-- WHAT THIS TASK INVOLVES --
Retype only what runs from the first line of the listing to the line holding "You are a computer-use", both included. Do not retype the pictures.

-- EXCERPTED RECORDS --
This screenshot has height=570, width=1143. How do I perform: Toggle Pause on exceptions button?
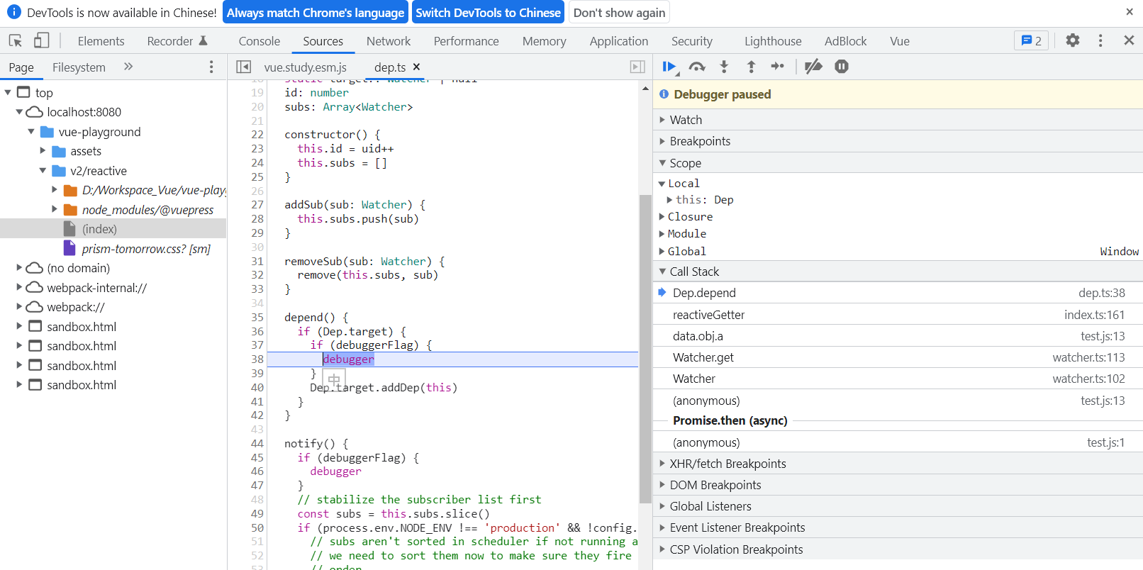pos(842,67)
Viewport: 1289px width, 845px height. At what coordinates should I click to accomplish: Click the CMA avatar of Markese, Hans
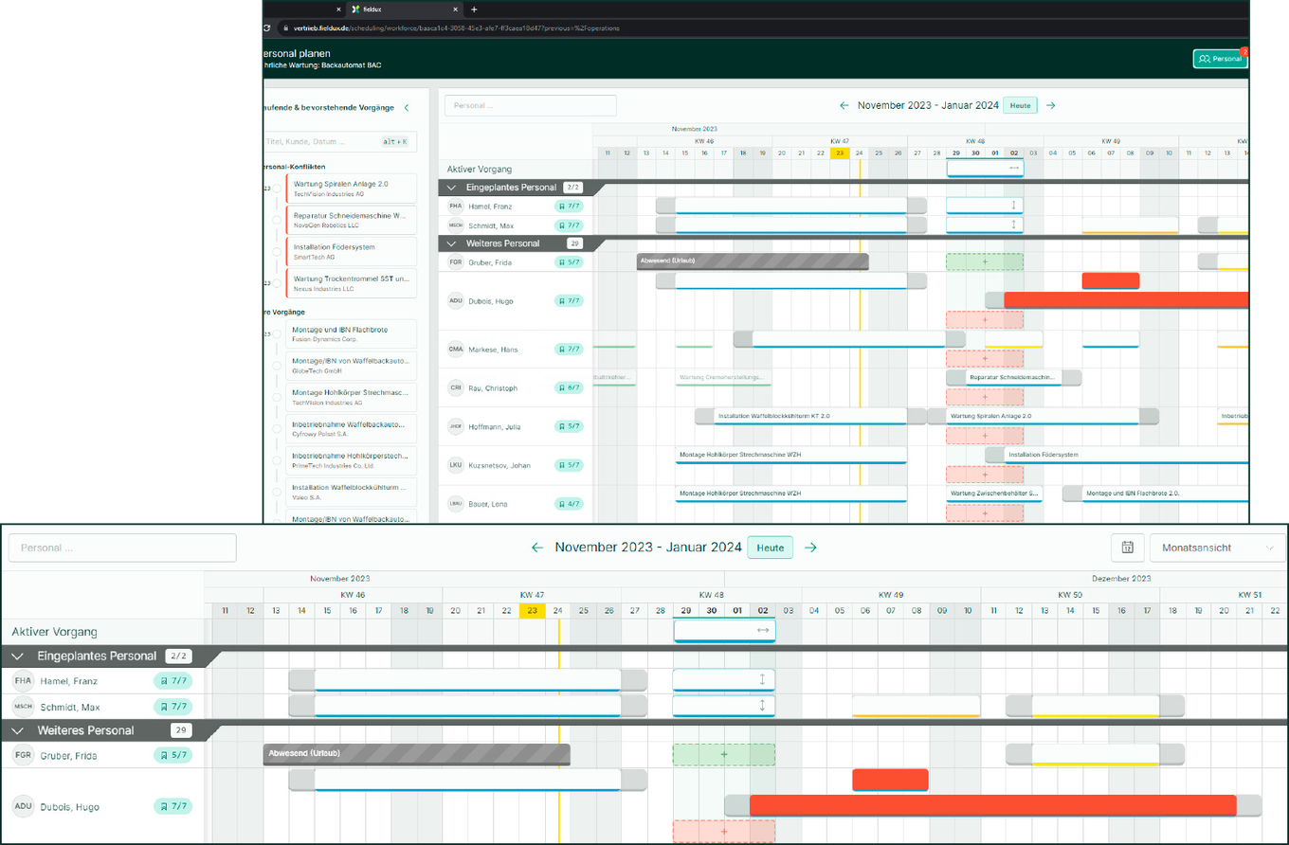click(x=456, y=349)
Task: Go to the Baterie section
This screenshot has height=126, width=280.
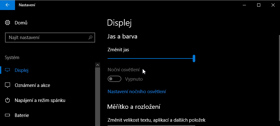Action: pyautogui.click(x=22, y=115)
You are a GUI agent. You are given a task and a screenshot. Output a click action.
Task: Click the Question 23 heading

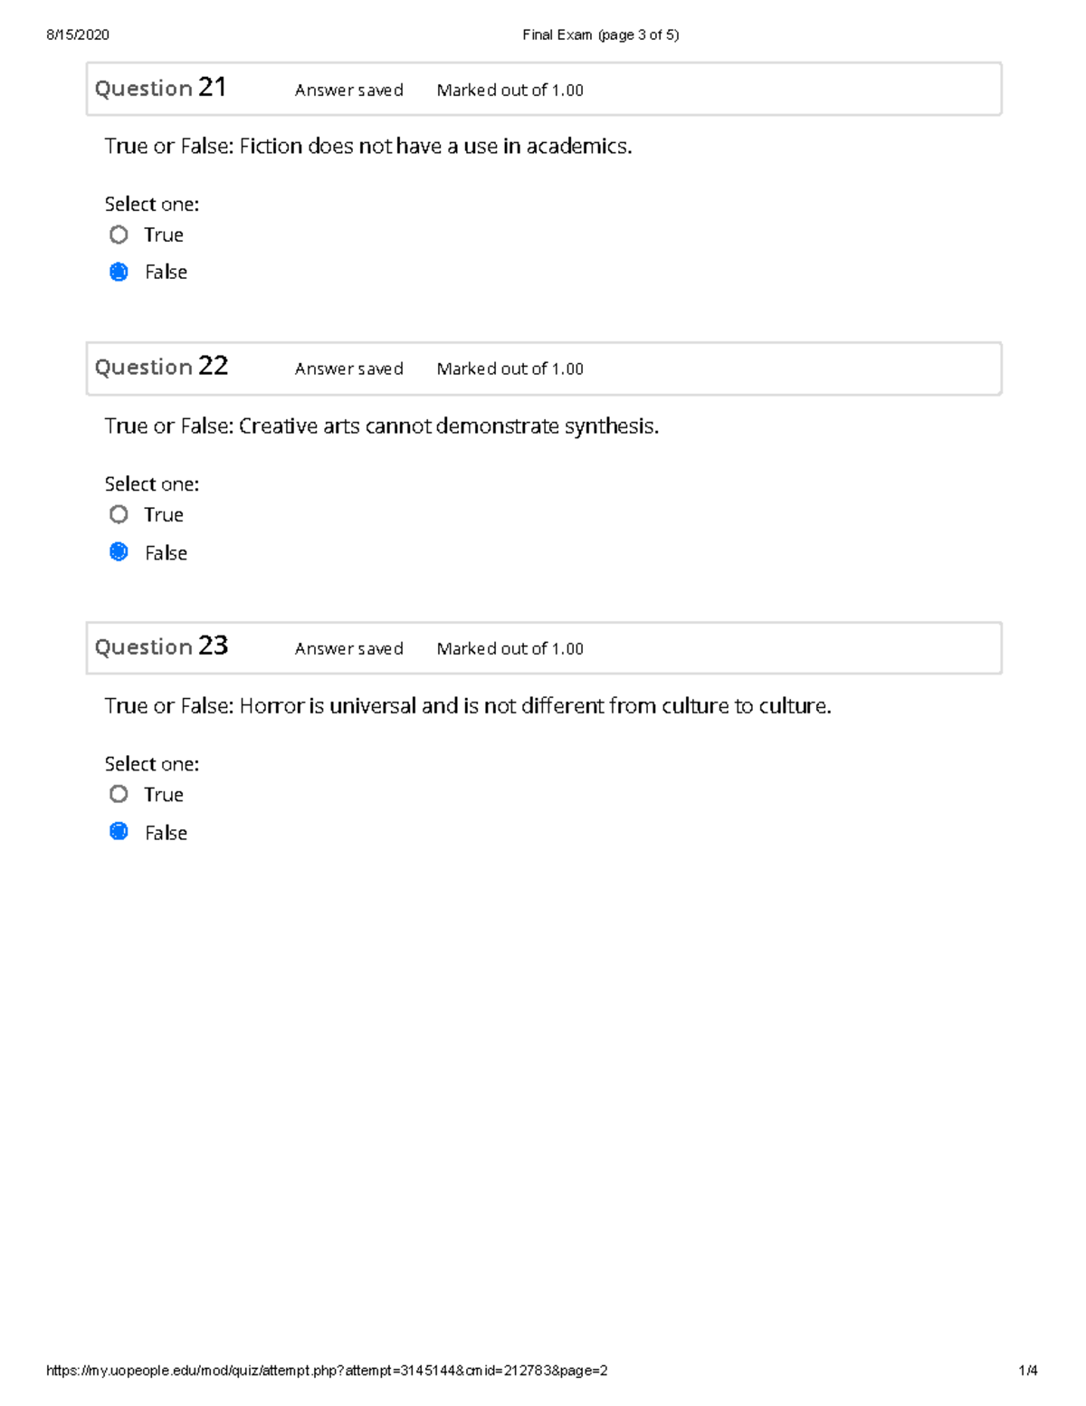click(x=161, y=647)
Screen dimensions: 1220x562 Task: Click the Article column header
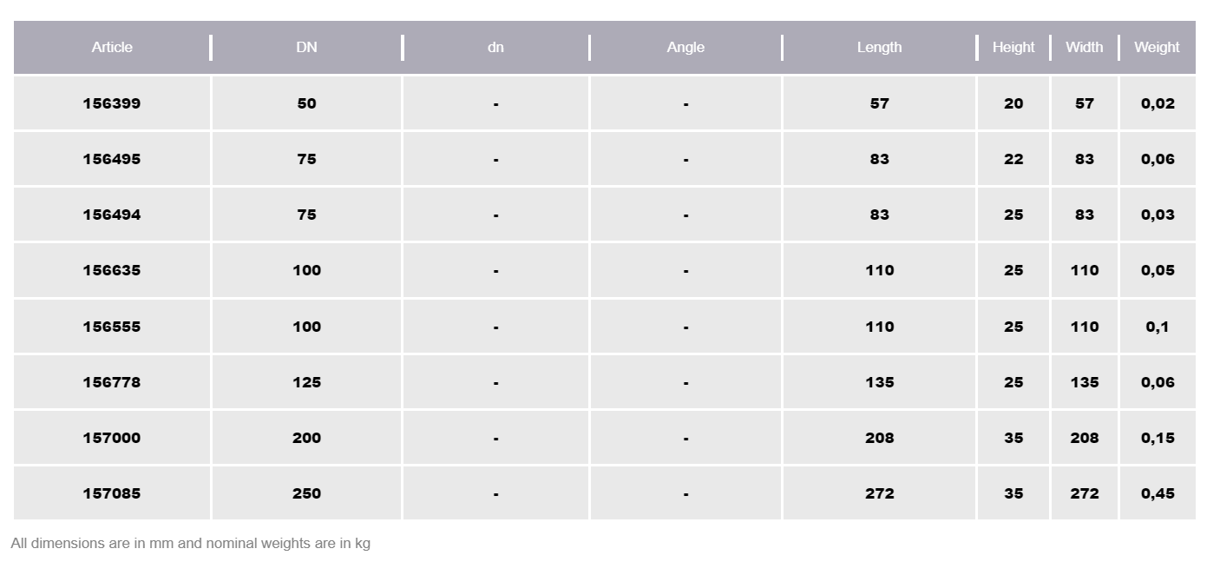[112, 48]
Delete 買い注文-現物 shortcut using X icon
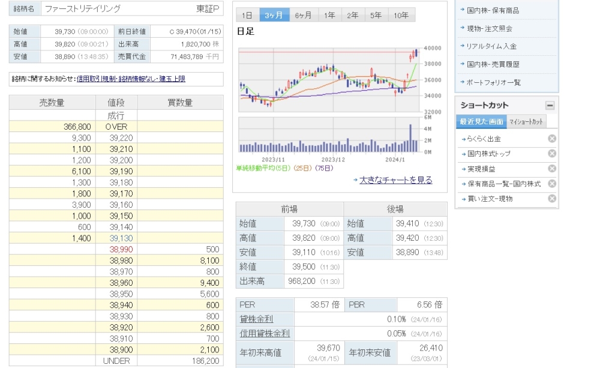Image resolution: width=600 pixels, height=368 pixels. pyautogui.click(x=552, y=199)
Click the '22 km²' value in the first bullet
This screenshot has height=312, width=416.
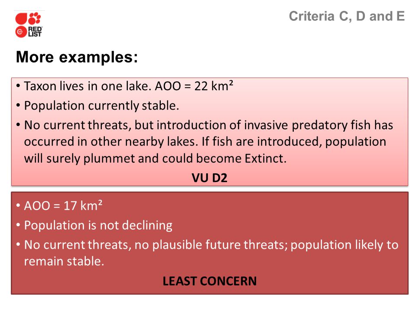click(214, 86)
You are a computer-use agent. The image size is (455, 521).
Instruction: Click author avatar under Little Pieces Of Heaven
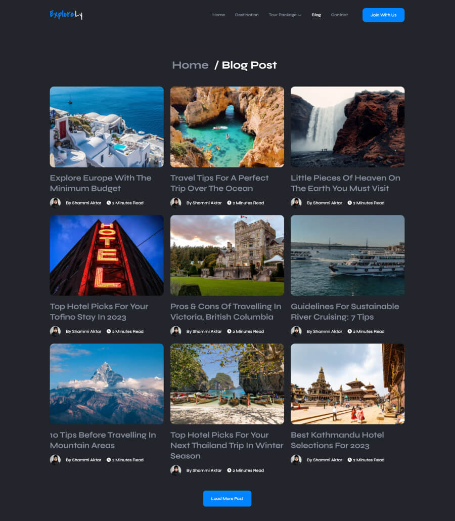(296, 203)
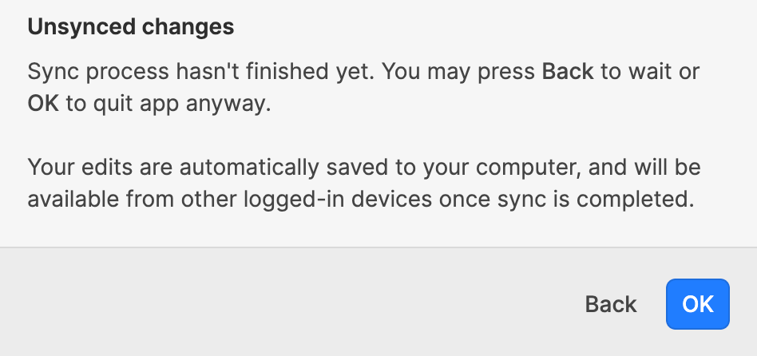This screenshot has width=757, height=356.
Task: Click the "to wait or" text
Action: coord(650,72)
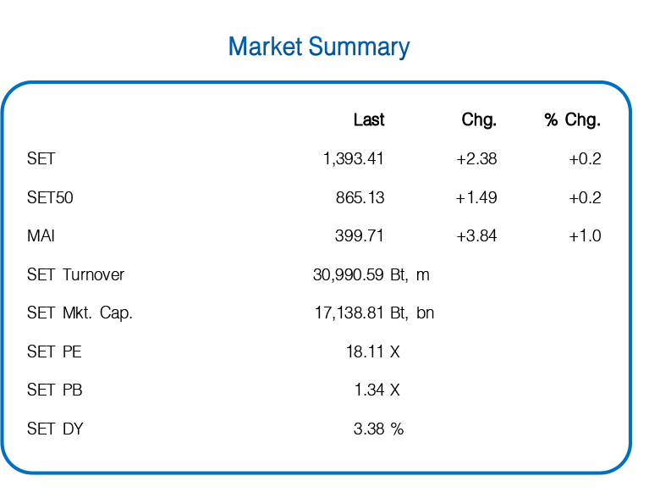The image size is (660, 498).
Task: Select the Last column header
Action: 369,119

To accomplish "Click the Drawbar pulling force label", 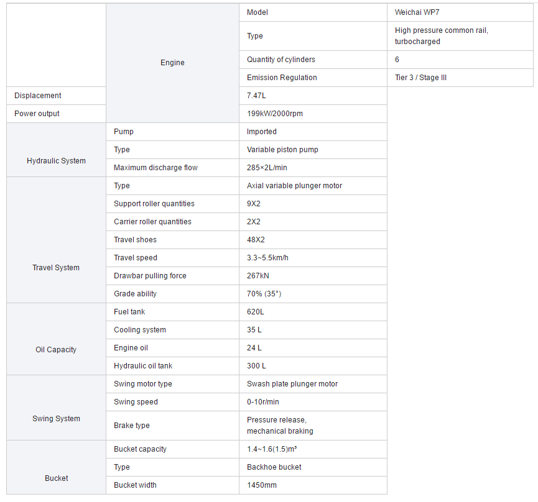I will (150, 276).
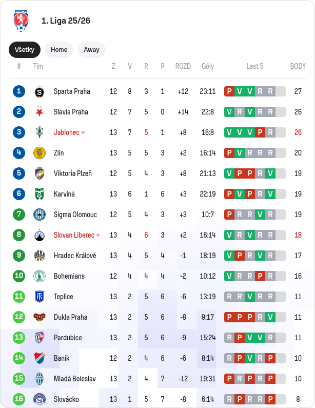
Task: Click Dukla Praha's latest green V result
Action: pos(270,317)
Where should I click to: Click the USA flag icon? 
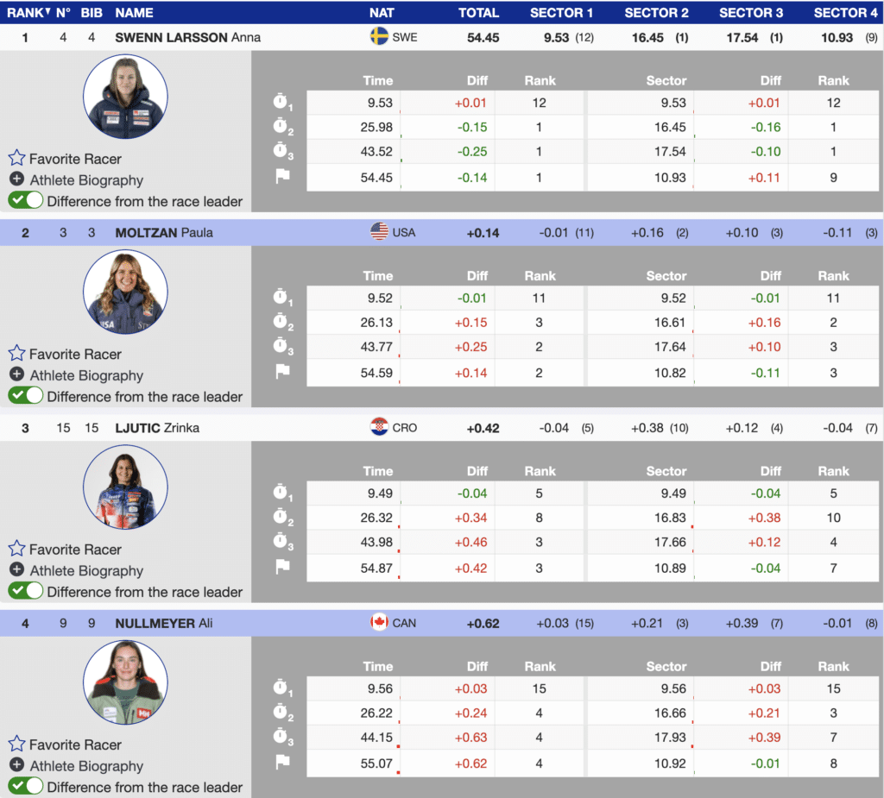click(379, 232)
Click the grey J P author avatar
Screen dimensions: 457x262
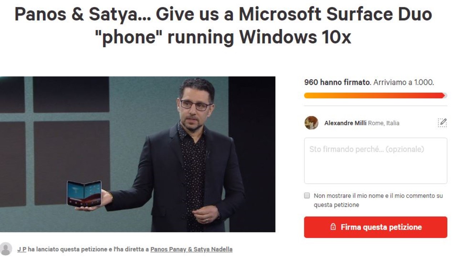6,249
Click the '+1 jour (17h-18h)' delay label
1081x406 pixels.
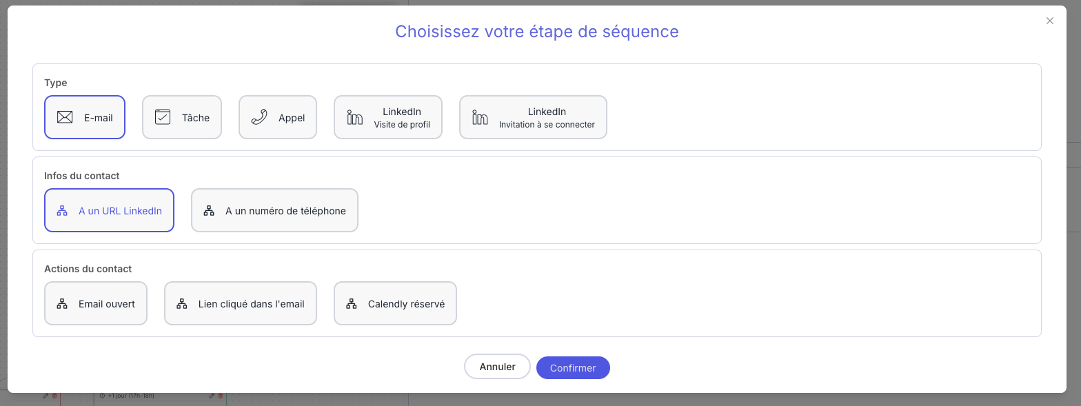pyautogui.click(x=131, y=396)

-- RESULT --
This screenshot has height=570, width=1143. How do I perform: Toggle Pause on exceptions button?
pos(842,67)
Viewport: 1289px width, 845px height. At what coordinates should I click to accomplish: Click the CMA avatar of Markese, Hans
click(x=456, y=349)
Task: Go to the Baterie section
This screenshot has height=126, width=280.
Action: pyautogui.click(x=22, y=115)
You are a GUI agent. You are given a task and a screenshot. Output a click action.
Task: Click the Question 23 heading

click(x=161, y=647)
Screen dimensions: 1220x562 Task: Click the Article column header
[112, 48]
Delete 買い注文-現物 shortcut using X icon
Image resolution: width=600 pixels, height=368 pixels. pyautogui.click(x=552, y=199)
Click the '22 km²' value in the first bullet
This screenshot has height=312, width=416.
click(214, 86)
You are a computer-use agent. The image size is (455, 521).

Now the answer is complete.